Marketing has drastically changed over the last 20 years with the introduction of social media. Even if you were trained in marketing strategies years ago, chances are you are not familiar with the current platforms your customers are using. Short-term marketing strategies are important for immediate boosts in business, but they do not guarantee long-term growth or success on their own.
Short-Term vs. Long-Term Marketing
Short-term marketing strategies, according to Launch-Marketing, are “those that produce a temporary boost in business and traffic.” Examples include reduced pricing promotions, group offers, pay-per-click advertising, and tradeshows. Each of these will gain new customers by convincing those who are wavering or introducing your product to your target market. When starting a business or introducing a new product, short-term marketing is crucial.

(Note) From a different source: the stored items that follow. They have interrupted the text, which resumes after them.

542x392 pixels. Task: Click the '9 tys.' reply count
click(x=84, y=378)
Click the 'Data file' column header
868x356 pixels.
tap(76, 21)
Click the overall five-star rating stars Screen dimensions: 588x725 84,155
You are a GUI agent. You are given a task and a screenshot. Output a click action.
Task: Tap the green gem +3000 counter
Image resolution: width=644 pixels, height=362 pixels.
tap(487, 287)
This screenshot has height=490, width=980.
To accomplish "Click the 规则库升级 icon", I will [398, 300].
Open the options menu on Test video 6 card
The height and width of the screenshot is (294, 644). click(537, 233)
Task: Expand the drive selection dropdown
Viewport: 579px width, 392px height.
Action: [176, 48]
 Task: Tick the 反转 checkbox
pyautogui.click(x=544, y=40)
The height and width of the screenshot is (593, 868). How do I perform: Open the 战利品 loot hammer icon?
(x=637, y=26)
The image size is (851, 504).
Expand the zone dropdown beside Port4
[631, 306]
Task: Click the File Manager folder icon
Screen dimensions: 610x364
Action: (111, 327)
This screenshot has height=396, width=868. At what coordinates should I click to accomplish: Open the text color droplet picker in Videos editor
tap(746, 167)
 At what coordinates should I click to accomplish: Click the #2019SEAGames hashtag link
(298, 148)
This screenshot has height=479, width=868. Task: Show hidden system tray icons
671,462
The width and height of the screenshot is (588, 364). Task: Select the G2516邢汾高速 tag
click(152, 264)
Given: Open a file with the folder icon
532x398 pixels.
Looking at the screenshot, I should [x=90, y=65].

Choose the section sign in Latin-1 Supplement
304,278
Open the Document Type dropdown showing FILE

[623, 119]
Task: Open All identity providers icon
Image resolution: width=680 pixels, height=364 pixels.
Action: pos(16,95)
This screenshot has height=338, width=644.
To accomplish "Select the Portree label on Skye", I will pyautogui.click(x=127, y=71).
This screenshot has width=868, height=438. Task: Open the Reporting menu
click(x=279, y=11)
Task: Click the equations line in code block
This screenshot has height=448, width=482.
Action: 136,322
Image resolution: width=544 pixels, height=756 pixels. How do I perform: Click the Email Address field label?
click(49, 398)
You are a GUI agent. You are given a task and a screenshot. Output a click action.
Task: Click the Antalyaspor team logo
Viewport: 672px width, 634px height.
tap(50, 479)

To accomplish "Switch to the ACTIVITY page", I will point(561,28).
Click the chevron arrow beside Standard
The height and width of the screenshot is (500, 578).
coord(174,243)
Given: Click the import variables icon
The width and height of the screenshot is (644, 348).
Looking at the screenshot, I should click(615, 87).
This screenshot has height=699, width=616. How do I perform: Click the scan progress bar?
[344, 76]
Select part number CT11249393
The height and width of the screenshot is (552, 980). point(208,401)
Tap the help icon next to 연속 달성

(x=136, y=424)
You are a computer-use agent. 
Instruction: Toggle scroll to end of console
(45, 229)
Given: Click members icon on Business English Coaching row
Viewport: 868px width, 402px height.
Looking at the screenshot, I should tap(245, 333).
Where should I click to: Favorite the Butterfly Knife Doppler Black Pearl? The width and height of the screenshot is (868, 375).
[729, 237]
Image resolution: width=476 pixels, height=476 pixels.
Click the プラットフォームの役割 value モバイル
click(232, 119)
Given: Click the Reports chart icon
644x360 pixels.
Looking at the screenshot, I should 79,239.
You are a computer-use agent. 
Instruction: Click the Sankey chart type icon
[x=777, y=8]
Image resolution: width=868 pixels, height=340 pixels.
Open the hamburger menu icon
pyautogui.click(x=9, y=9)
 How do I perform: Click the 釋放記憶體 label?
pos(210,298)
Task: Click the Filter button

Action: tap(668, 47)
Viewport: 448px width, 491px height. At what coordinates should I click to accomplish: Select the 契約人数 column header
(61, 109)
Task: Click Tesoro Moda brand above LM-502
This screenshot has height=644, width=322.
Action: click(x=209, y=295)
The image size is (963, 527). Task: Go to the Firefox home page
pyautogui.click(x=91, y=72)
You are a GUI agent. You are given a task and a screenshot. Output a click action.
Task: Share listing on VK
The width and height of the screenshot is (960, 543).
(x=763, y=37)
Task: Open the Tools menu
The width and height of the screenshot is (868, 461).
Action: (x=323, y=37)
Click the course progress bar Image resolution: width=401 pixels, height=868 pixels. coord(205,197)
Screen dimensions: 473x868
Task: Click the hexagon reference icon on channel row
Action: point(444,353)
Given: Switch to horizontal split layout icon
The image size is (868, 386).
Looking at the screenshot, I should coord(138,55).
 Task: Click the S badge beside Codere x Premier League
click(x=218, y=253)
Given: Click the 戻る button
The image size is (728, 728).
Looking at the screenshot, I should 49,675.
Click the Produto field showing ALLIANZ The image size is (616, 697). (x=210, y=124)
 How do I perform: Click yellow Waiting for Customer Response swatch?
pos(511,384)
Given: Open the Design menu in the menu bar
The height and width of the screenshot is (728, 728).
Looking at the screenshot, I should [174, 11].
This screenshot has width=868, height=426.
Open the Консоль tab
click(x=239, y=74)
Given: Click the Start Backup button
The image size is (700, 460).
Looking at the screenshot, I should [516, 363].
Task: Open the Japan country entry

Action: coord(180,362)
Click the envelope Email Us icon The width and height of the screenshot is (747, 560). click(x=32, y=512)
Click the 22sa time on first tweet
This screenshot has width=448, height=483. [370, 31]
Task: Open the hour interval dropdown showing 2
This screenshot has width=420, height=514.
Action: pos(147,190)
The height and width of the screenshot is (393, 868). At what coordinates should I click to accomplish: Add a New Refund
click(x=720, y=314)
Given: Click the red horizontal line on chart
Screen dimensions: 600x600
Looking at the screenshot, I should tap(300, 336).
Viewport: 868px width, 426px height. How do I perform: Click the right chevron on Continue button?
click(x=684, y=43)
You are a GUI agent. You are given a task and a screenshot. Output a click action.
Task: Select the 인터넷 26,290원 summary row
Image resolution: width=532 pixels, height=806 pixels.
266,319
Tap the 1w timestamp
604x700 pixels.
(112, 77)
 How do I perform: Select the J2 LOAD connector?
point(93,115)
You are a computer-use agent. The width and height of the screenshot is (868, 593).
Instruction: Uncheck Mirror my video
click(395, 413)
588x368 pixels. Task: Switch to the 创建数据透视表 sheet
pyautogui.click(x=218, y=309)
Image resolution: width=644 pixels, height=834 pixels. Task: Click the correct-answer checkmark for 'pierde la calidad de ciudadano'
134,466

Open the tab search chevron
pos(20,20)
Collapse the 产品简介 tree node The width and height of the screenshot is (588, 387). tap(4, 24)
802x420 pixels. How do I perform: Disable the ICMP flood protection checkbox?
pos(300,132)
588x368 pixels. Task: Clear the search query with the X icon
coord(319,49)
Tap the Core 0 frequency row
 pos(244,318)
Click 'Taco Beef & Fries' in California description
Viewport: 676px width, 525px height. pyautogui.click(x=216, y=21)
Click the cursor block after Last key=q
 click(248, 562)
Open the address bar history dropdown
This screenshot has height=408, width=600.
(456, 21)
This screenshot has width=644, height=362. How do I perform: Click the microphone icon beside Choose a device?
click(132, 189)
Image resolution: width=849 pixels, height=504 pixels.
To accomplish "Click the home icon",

Long-term marketing strategies, according to Launch-Marketing, “establish brand awareness and continue to produce results even years down the road.” These strategies include search engine optimization, public relations, publishing and promoting content, and social media. Long-term marketing takes longer, but it establishes brand awareness and keeps your product or service at the forefront of customers’ minds.
Which is Better?
If you’re wondering which marketing strategies in which you should invest most of your time and budget, there is no clear answer. Using only long-term marketing will miss opportunities for introducing your product to new customers, while short-term strategies focus so much on price it may make customers disloyal. You should have a balance between long and short-term marketing, but according to WARC, “52% of advertisers are confident their organization has the right balance between long-term brand-building and short-term performance marketing.” This is concerning, and most likely an attributing factor of failing businesses. A perfect balance of long and short-term marketing will directly affect your organization’s financial performance.
Marketing and Budget
In order to continue to grow your business, you will need both types of marketing strategies as well as a pre-planned budget. According to Nick Mangiapane, chief marketing officer of Commerce Signals, “[m]ost marketers try to reserve at least 10% of their budget for testing and learning.” This means you need to reserve money for trial and error specifically for marketing strategies, both long and short-term.
If you want to know how your marketing decisions are affecting your finances, keep track of your strategies and the direct outcomes. Dedicate time and money to this process, and you will start to see results. Once you have those results, you can adjust accordingly.